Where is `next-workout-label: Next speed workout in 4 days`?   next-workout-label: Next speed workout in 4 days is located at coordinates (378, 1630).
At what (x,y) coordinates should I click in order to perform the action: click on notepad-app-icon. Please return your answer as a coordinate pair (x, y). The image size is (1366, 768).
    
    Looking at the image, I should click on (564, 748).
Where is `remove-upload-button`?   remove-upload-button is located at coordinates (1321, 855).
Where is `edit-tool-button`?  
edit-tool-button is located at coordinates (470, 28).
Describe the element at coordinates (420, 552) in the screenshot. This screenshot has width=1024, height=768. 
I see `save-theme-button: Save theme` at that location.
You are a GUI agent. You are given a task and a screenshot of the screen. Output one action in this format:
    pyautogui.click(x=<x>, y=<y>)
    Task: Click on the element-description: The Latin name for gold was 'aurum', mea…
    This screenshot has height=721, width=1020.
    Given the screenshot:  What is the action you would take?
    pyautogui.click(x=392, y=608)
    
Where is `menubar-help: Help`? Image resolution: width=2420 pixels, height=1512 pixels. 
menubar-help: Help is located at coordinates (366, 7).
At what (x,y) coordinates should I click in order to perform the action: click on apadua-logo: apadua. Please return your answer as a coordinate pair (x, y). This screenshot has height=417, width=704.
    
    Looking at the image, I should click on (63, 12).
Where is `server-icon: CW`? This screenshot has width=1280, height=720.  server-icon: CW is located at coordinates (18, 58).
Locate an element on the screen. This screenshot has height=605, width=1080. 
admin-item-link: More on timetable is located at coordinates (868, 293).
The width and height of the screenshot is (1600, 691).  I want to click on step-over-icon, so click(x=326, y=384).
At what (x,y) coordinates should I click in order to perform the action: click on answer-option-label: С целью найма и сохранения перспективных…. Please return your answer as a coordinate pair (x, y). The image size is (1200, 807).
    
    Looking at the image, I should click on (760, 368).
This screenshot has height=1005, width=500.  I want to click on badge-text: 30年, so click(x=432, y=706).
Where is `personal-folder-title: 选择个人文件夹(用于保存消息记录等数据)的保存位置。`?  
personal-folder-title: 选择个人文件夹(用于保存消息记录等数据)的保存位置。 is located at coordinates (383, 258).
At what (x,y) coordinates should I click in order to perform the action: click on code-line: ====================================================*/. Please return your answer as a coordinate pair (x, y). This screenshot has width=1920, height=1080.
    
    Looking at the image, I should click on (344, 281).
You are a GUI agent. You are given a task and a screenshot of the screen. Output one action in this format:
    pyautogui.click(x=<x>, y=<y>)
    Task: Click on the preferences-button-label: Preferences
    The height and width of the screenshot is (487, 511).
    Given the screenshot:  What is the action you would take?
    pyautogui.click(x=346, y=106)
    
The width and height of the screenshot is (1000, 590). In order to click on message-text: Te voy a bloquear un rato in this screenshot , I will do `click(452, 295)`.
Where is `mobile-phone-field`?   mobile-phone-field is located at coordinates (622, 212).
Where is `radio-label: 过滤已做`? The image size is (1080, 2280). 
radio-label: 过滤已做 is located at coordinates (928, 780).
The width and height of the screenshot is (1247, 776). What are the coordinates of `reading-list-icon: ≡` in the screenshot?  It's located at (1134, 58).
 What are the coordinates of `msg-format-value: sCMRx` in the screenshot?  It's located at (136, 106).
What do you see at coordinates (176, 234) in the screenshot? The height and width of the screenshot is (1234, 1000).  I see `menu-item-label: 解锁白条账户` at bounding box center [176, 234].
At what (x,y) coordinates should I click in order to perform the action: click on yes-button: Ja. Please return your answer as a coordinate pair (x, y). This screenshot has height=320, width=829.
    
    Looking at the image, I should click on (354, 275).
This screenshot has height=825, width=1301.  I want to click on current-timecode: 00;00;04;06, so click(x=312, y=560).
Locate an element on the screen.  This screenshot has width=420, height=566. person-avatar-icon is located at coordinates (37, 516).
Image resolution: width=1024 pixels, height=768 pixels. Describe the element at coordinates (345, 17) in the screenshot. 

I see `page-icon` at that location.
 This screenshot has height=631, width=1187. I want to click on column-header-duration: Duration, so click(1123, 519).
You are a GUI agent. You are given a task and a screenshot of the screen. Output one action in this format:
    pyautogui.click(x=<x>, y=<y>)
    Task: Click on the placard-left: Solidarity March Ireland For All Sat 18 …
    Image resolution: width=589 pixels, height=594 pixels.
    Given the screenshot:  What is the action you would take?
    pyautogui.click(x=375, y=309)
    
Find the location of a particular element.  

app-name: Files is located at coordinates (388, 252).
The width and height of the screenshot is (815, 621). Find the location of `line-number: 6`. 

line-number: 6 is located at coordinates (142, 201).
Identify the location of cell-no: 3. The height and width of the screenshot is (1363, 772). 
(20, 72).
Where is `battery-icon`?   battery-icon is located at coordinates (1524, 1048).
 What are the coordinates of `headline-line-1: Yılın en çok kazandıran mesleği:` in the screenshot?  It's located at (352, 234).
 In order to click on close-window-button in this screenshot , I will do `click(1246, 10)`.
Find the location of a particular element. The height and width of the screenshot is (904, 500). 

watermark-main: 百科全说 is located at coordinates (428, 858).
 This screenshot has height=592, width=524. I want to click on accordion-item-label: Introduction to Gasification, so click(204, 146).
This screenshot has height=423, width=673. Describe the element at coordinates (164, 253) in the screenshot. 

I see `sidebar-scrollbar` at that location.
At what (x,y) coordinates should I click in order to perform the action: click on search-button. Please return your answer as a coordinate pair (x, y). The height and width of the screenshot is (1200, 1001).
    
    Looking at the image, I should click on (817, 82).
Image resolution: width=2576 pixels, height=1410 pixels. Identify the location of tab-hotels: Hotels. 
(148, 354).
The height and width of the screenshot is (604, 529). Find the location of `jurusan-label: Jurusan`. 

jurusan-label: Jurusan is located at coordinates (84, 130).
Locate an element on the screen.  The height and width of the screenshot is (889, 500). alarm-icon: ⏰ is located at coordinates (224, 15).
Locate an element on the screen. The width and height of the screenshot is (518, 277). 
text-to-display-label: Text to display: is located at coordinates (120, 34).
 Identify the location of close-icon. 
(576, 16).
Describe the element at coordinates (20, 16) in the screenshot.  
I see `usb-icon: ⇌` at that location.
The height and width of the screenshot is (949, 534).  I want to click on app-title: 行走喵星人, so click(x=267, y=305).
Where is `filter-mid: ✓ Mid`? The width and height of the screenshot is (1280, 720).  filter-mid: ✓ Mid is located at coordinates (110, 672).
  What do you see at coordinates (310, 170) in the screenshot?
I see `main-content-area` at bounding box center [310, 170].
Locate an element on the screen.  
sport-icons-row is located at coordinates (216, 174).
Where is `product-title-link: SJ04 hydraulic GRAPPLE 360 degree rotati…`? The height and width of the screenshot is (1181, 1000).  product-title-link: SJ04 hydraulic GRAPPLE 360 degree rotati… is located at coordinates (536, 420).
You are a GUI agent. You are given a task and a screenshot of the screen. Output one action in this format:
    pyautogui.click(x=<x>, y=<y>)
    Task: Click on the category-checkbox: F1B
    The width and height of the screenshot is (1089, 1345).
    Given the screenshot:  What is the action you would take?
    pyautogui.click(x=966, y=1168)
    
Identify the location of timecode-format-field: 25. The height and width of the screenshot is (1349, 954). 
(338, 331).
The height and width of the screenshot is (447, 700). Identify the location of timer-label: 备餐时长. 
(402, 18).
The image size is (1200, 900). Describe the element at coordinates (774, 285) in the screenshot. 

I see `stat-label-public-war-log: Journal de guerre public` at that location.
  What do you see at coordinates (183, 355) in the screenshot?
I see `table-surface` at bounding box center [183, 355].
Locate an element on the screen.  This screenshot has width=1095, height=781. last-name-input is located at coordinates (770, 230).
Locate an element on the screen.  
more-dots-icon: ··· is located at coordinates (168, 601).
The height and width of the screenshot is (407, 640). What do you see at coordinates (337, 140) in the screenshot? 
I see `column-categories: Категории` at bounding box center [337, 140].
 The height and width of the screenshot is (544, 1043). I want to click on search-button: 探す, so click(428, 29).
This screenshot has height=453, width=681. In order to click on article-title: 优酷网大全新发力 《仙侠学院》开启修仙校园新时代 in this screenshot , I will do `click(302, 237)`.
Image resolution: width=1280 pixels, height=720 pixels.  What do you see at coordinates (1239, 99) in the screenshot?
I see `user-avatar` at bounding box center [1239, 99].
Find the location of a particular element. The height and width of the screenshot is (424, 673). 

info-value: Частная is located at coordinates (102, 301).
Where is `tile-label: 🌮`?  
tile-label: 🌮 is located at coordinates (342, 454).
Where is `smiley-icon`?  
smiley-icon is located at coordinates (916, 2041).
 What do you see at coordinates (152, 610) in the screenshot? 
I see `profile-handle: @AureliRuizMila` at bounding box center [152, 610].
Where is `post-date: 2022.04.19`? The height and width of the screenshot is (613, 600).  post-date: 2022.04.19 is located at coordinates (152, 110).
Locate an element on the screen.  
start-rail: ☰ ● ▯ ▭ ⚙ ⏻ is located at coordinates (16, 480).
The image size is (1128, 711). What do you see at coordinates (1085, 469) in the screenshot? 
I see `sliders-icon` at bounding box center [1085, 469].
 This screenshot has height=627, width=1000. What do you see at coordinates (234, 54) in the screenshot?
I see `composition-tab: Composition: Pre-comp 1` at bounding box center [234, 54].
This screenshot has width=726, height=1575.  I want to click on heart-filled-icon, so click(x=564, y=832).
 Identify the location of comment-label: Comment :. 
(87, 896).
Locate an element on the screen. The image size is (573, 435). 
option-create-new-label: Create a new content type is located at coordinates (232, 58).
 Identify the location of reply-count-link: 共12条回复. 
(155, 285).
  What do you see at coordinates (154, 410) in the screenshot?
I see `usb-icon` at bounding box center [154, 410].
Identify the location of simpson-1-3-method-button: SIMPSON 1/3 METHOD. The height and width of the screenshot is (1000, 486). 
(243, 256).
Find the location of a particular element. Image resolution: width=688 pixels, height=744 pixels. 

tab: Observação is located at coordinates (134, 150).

• DIRECTIONS
Update the material, covering everything from the line that contains "Identify the location of comment-label: Comment" down to the line that contains "(155, 285).", by replacing "Identify the location of" with "Find the position of" and keeping all else unchanged.

• EXERCISE OUTPUT
 Find the position of comment-label: Comment :. 
(87, 896).
Locate an element on the screen. The image size is (573, 435). 
option-create-new-label: Create a new content type is located at coordinates (232, 58).
 Find the position of reply-count-link: 共12条回复. 
(155, 285).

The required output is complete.